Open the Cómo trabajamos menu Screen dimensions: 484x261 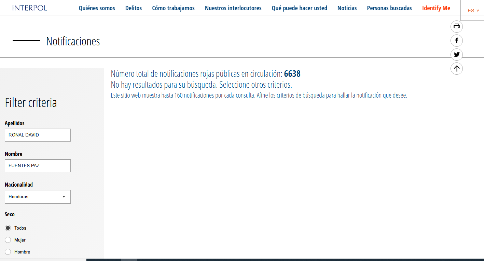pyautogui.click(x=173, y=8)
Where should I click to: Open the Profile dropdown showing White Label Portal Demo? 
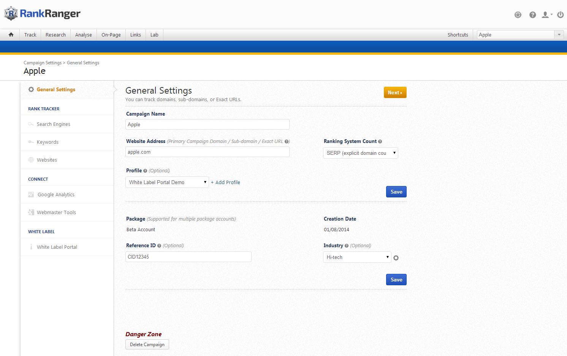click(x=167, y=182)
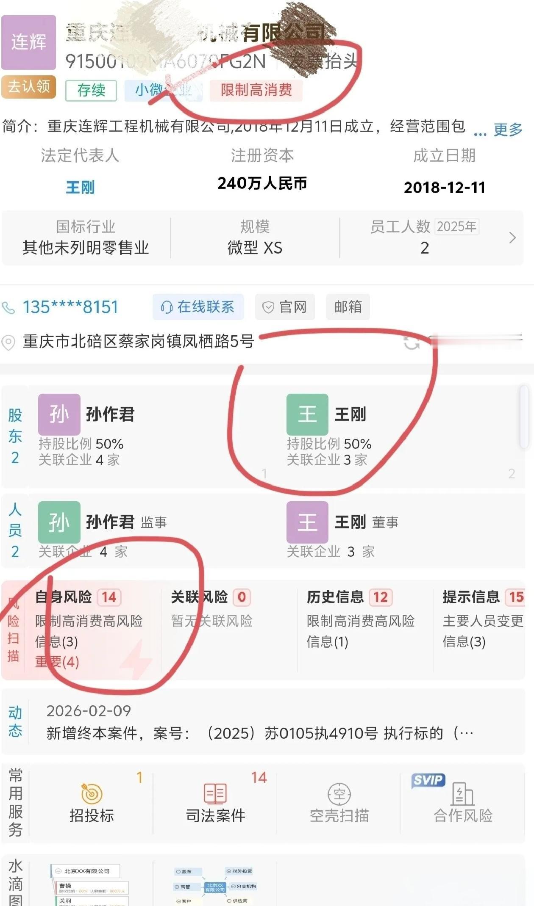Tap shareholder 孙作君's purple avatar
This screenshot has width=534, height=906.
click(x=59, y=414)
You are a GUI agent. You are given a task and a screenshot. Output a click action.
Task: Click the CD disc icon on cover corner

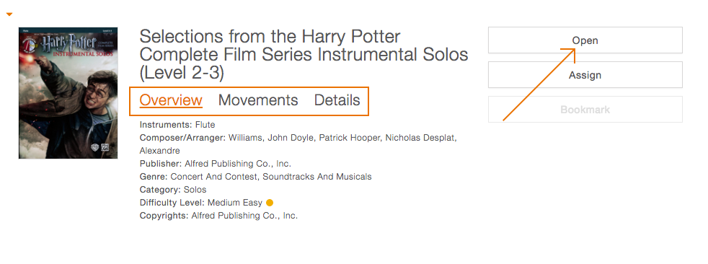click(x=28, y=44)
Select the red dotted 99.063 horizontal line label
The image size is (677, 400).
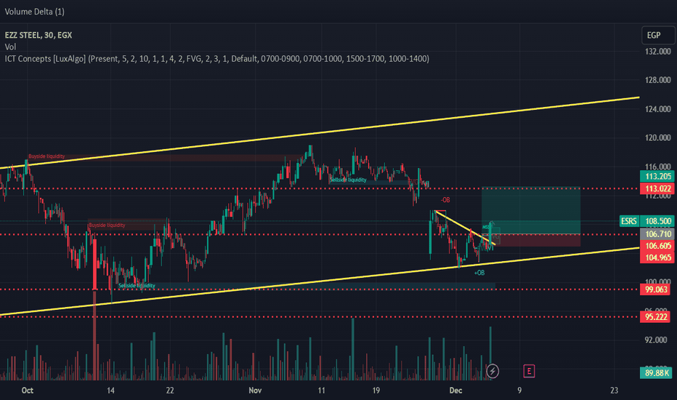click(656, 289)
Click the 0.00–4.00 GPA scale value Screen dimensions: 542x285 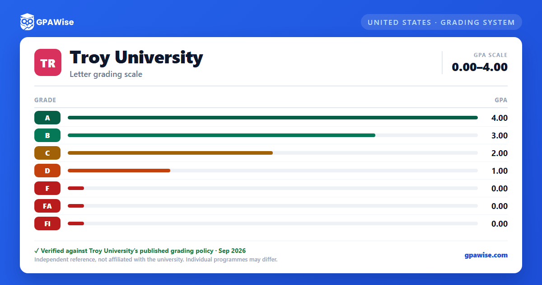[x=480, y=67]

══════════

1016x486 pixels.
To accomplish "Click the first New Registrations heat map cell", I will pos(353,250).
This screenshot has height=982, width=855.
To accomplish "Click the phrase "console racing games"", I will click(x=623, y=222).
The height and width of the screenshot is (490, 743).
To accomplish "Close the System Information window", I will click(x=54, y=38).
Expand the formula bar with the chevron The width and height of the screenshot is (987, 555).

══════════

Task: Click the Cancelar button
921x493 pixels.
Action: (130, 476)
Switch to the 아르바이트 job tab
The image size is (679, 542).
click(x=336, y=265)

══════════

▶ AIM OF THE EXERCISE:
Whenever a line above contains "will", copy that line.

▶ EXERCISE ANSWER:
To accomplish "Click the first New Registrations heat map cell", I will pos(353,250).
To accomplish "Click the phrase "console racing games"", I will click(x=623, y=222).
To accomplish "Close the System Information window", I will click(x=54, y=38).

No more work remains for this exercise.